3 Reasons to Ditch your Powerpoint Presentation

Shivani Divecha
4 min readOct 22, 2020

PowerPoint and Keynote slides are often so terrible that ditching them completely would go a long way in helping presenters connect with audiences. I was taking a lazy Sunday nap and read an article on NPR called “Physicists, Generals, and CEOs Agree: Ditch The PowerPoint.” The article makes three fascinating points on why we should get rid of those slides completely:

PowerPoint gets in the way of discussion

A team of physicists banned PowerPoint and forced presenters to use a whiteboard instead. In their experience, people who used PowerPoint slides were tethered to those slides, and when it came time for group discussion, presenters couldn’t move beyond their slides. After watching thousands of presentations, I’ve come to the realization that unless presenters learn how to properly use Keynote or PowerPoint, they should ditch the slideshow completely.

PowerPoint is boring

Molecular biologist John Medina has released a series of Brain Rules books. Medina tells us that the brain can’t pay attention to boring things. According to his website, “What we pay attention to is profoundly influenced by memory. Our previous experience predicts where we should pay attention. Whether in school or in business, these differences can greatly affect how an audience perceives a given presentation”.

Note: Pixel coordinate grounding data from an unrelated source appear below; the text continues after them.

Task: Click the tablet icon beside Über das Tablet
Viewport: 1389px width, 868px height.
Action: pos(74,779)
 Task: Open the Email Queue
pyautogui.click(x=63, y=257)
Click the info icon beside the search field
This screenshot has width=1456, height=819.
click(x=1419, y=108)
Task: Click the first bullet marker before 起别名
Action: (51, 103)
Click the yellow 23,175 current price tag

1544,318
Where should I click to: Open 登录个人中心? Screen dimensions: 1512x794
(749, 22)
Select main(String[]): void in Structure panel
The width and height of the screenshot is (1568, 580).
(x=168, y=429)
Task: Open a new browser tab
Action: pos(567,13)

John Paul Chou, a physics professor at Rutgers, believes that “the main advantage of forgoing PowerPoint is that it forces both the speaker and the listener to pay attention. With PowerPoint, he says, it’s ‘easier to let your mind go on autopilot and you start to lose focus more easily’.

I’ve personally been in dozens of meetings, leadership training and board retreats where as soon as the presenter flipped on the PowerPoint, everyone in the audience tuned out. Since we’ve seen so many bad presentations with slides, our brains are comfortable shutting down as soon as we see the slideshow. In many cases, the material was important and could have been interesting.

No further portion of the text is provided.